Although a lot of the readership hasn’t had exposure to the GP series it helps to make comparisons to the factory pre-set Gain levels of previous Minelab Pulse Induction (PI) metal detectors as they help provide a good overview to the levels we now use in the present day. To do a cross comparison, the factory set Gain level of the GP series in Normal operating mode was equivalent to 10 or 11 on the GPX 5000 (8 for a GPX 4800) which in the GPX Series is quite clearly shown under the General Search mode tab in the Menu where the Factory Preset (FP) indicator resides beside the Gain figures.

Page 63 of the GPX 5000 metal detector manual - RX Gain

Keeping in mind the setting of 11 (or 8 for a GPX-4500/GPX 4800) as being a good “all the time” Gain setting for your detector you soon come to realise that Minelab have offered huge levels of Gain adjustment past the Generic/FP point. However that doesn’t necessarily mean you should use them, in fact I have never used the maximum amount of Gain available on my GPX 5000 (range is 1 to 20), conversely I’ve never used the lower numbers either, those higher and lower numbers provide an upper and lower max position to work from to cover all possible detecting scenarios worldwide.

So what is a good Gain level for a GPX detector? Always keeping in mind the FP suggestion under the General Search mode tab is a very good habit to get into. After that point it just depends on the Soil/Timing you’re using in your chosen area and the conditions associated with them (The GPX 5000 has 8 timings in all, so is effectively eight detectors in one). As an example I live and mostly work in an area that was traditionally known as “Double-D coil only” country, since the inception of the “Smooth Class of timings” in combination with a Monoloop coil operators locally have discovered they can ramp up a lot of the settings in their GPX detectors to take advantage of the removal of the ground signal. So in a lot of situations Gain is increased to 14 or even higher on the GPX 5000 with the detector being still quite stable.

Operators however need to keep in mind the Gain increases everything coming into the detector so instability from EMI will also be increased. This usually means the Motion filter has to be slowed down which then has a flow on effect with the speed you swing your coil, this explains why they sometimes complain about instability from EMI etc. (This would be a very good subject for another blog sometime).

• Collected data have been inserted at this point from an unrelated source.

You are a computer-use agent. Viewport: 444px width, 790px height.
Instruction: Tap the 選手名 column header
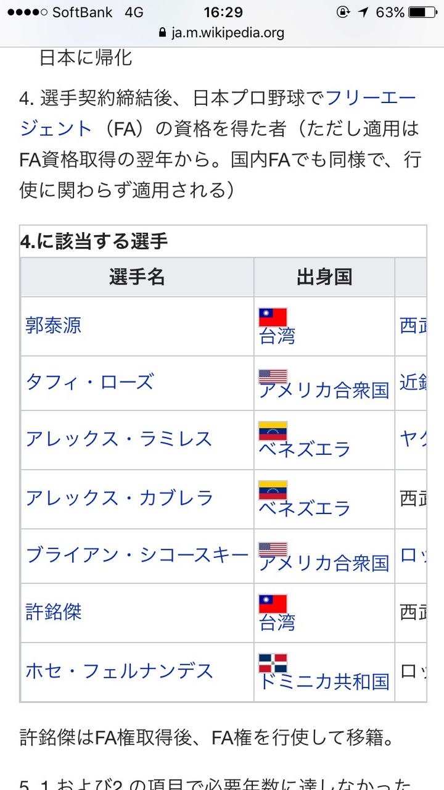pos(137,277)
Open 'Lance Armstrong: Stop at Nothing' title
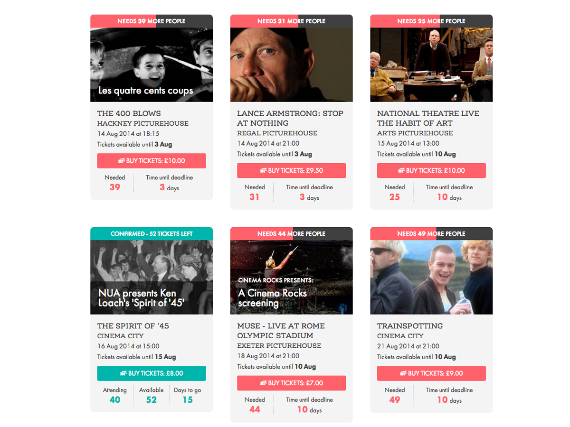The width and height of the screenshot is (570, 427). [290, 118]
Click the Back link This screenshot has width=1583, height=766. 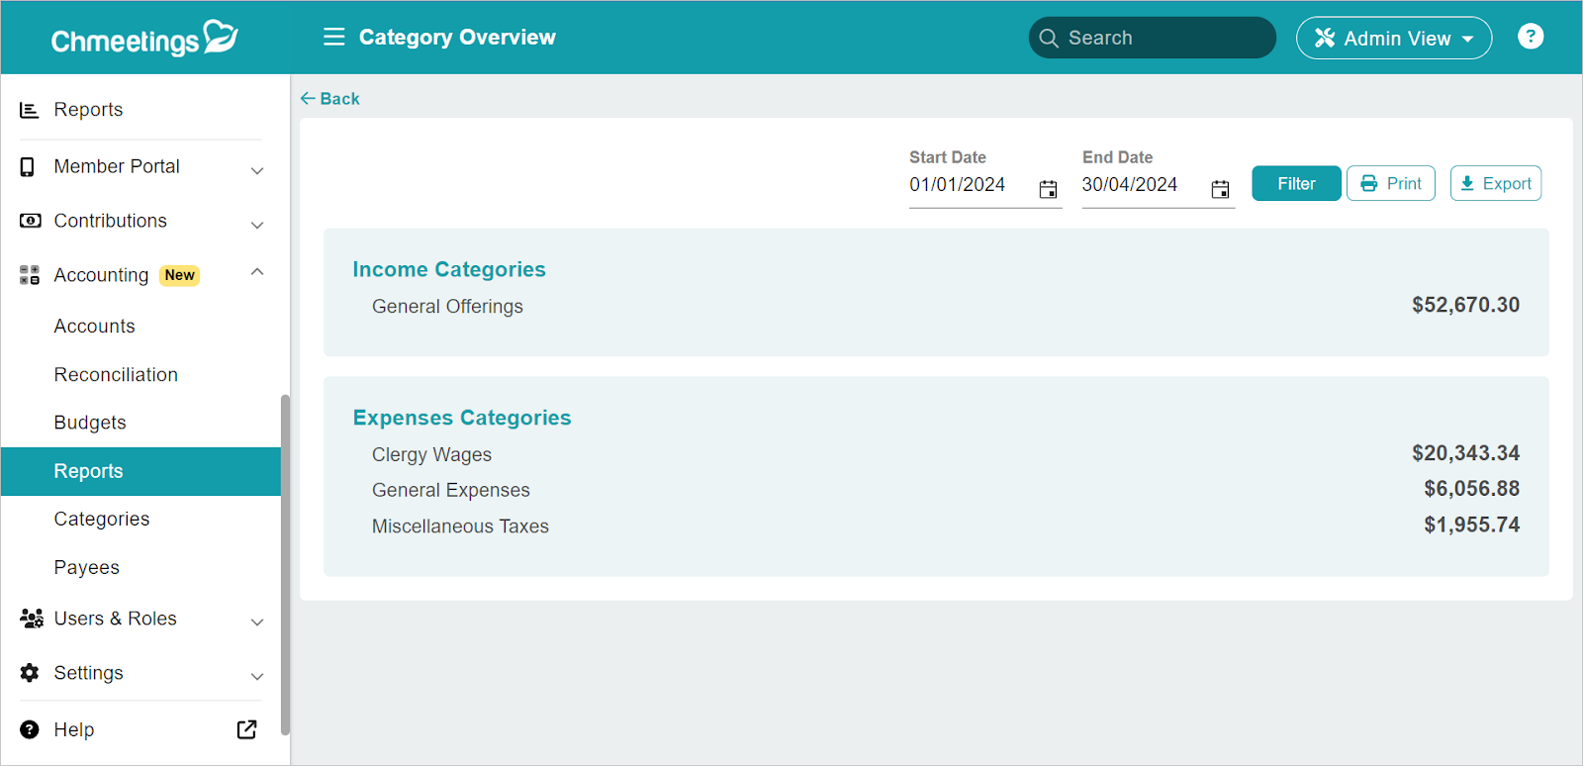click(x=329, y=98)
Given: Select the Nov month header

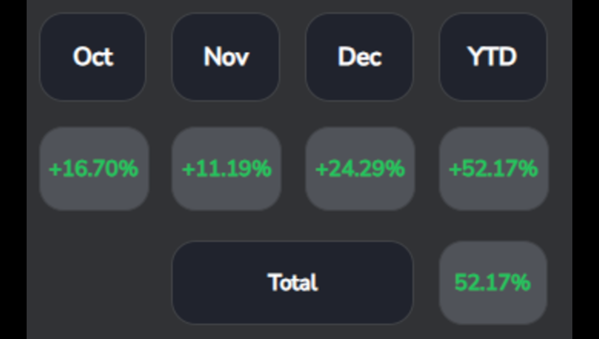Looking at the screenshot, I should coord(226,57).
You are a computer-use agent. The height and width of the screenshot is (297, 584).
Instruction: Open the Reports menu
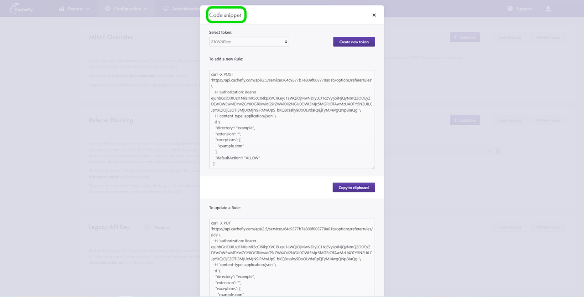(x=75, y=9)
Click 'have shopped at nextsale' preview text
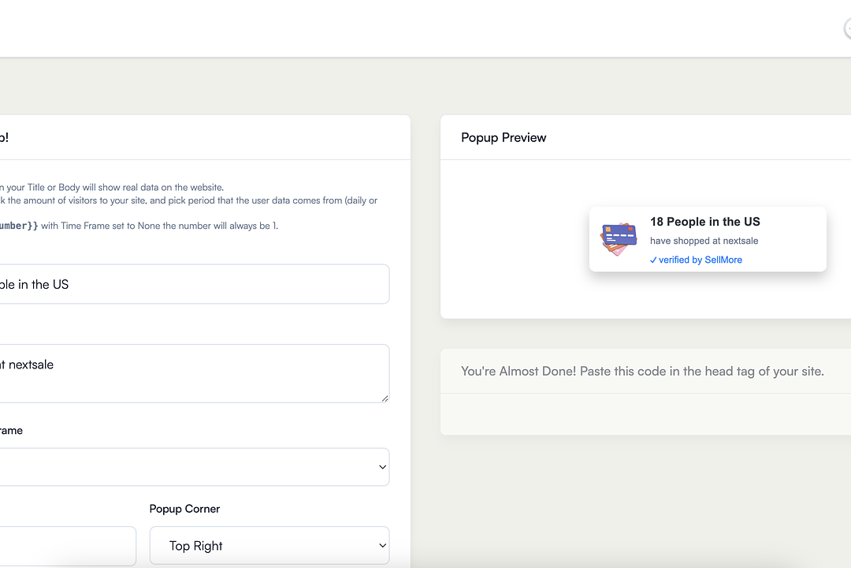The width and height of the screenshot is (851, 568). click(x=704, y=241)
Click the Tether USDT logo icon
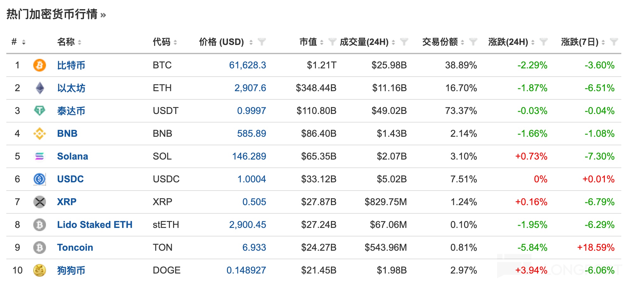The width and height of the screenshot is (627, 283). tap(40, 111)
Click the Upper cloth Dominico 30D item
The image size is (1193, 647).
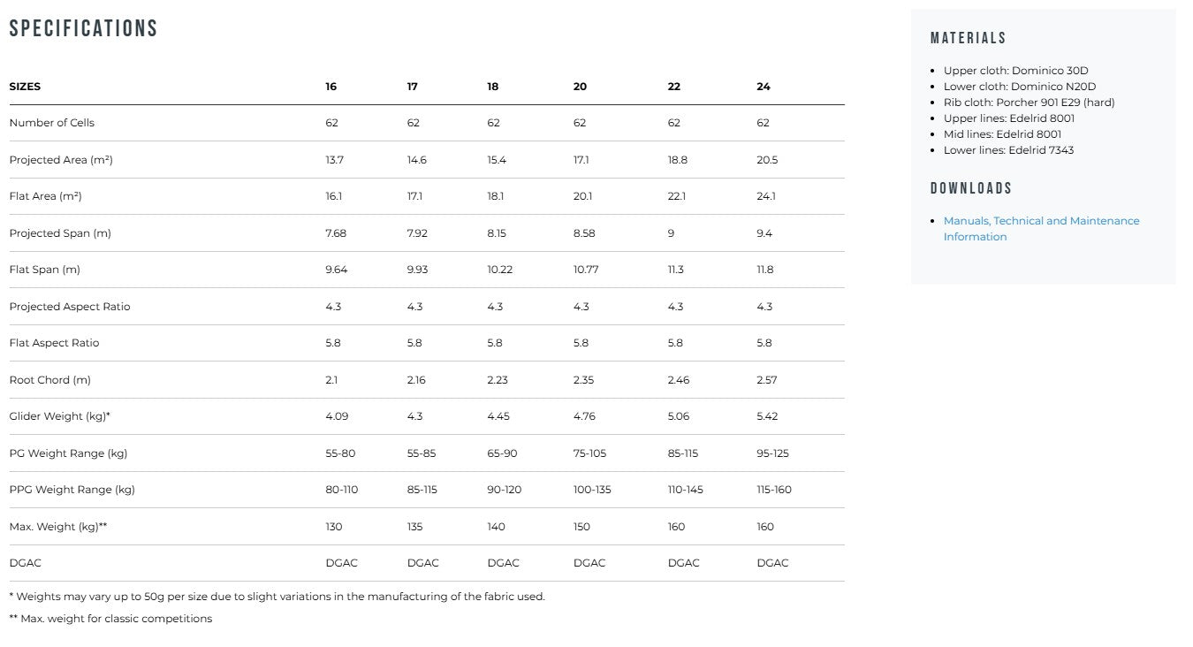point(1015,71)
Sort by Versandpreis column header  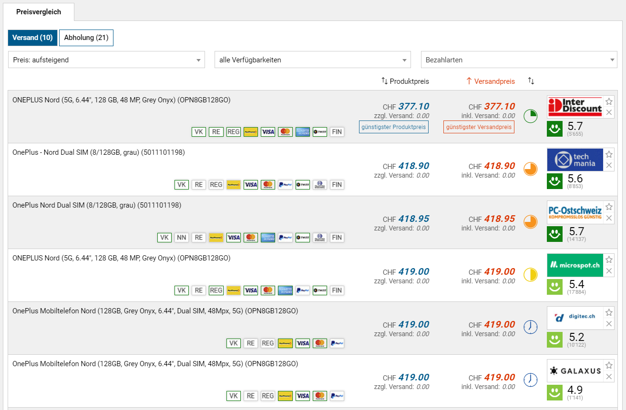490,81
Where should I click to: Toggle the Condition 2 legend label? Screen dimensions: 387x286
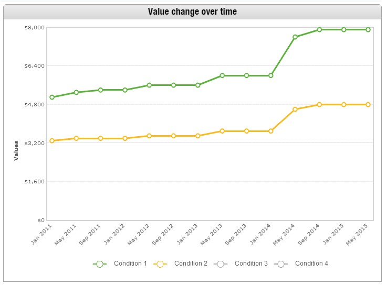point(191,263)
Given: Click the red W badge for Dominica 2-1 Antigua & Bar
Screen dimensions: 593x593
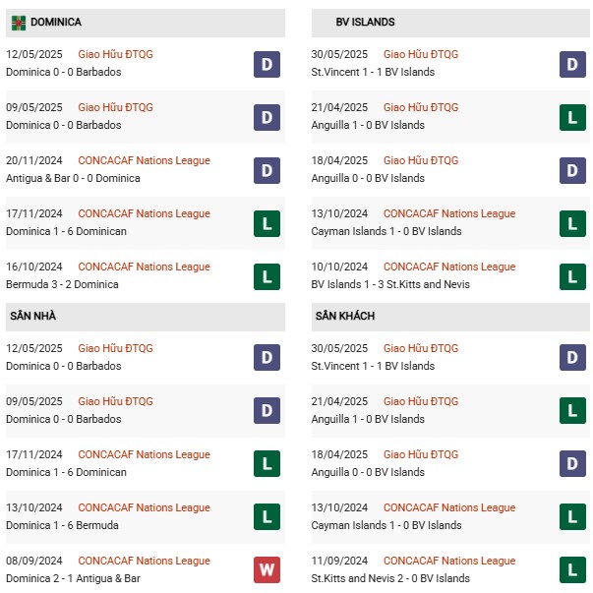Looking at the screenshot, I should 267,569.
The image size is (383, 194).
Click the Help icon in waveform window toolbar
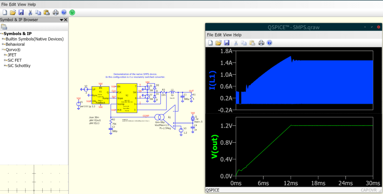[x=269, y=43]
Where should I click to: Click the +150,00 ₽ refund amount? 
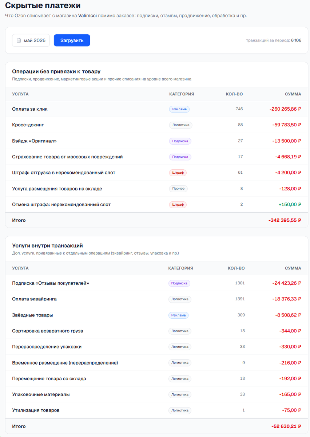[290, 204]
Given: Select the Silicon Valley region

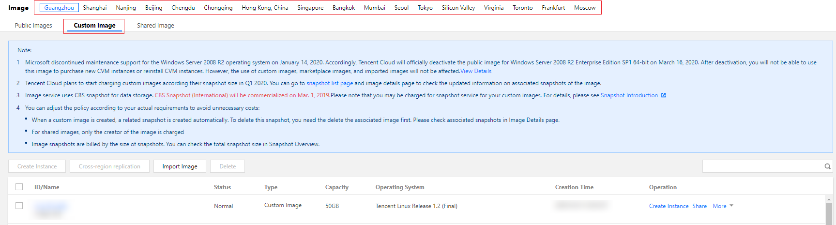Looking at the screenshot, I should (x=458, y=8).
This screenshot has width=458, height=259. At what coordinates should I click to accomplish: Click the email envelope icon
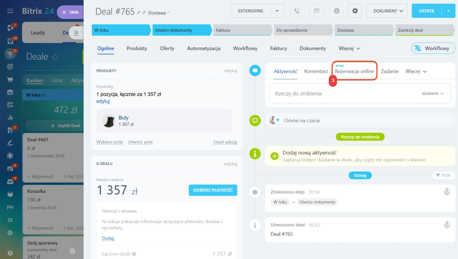coord(316,11)
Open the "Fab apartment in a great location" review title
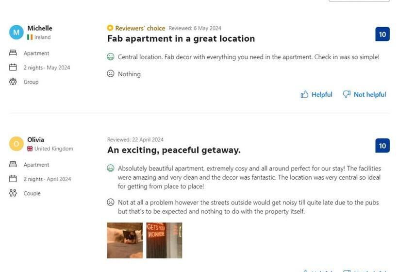 click(181, 38)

As a rule of thumb I generally advise it is OK to use higher Gain levels with the smaller coils and lower Gain levels (closer to FP of 11) for larger coils when operating in Smooth type Soil/Timings. With larger coils the Gain adjustment between 6 at the lower end of the scale and 14 on the high end doesn’t really impact all that much on the response made by larger deeper targets unless other settings are drastically changed in the detector.

If operating in Cancel mode (with a Double-D coil of course) then the Gain can be ramped up a lot more, especially if Fine Gold and Fixed GB is chosen as EMI is virtually non-existent (In my opinion it is OK to use a “Smooth type” Soil/Timing in combination with a Double-D coil so long as Mono or Cancel is selected on the Coil/Rx switch). For more generic Soil/Timings like Normal and Sensitive Extra a Gain level of 11 is better suited unless the ground conditions are benign.

The main thing to remember is, if you have to dumb down (move lower than FP) other settings in your detector such as Motion, Stabilizer or even the use of the Quiet audio filter due to instability in the threshold, then chances are your Gain is set too high. The last thing printed in the Rx Gain section of the Instruction Manual sums it up best:

“Note: Be prepared to reduce the Rx Gain setting if the background threshold is erratic. A smooth threshold is preferred, as a lot of noise will drown out a soft target.”

As always I encourage interaction from readers on these discussions as there is so much more to impart on the various subjects.

Jonathan Porter


Some great points Jonathan. Your comment: "With larger coils the Gain adjustment between 6 at the lower end of the scale and 14 on the high end doesn’t really impact all that much on the response made by larger deeper targets unless other settings are drastically changed in the detector." This is spot on, and one thing worth adding is that the stability of the threshold can vary dramatically with a setting of 6 compared to 14, so in a lot of instances a lower Rx Gain setting providing a smoother threshold, will allow a faint target signal to stand out more.
Posted By: Nenad on April 04, 2011 11:44am
Hi Jonathan. Thanks for another excellent article.
I can't help wondering, does the man tune number chosen have any effect on the ground balance or sensitivity other than reducing EMI? Is there a best range?
Maybe you could comment on this sometime.
Posted By: trader on April 19, 2011 06:51am
Hello trader, yes the Manual Tune does have an impact on the Ground Balance but only if you make adjustments to the Freq Tune and then not re-ground balance the detector afterwards. Generally here in Australia I find I tend to sit between 85 and 120 on the manual tune position for some reason and only ever go into other specific positions if I'm in a high EMI area such as around power lines etc.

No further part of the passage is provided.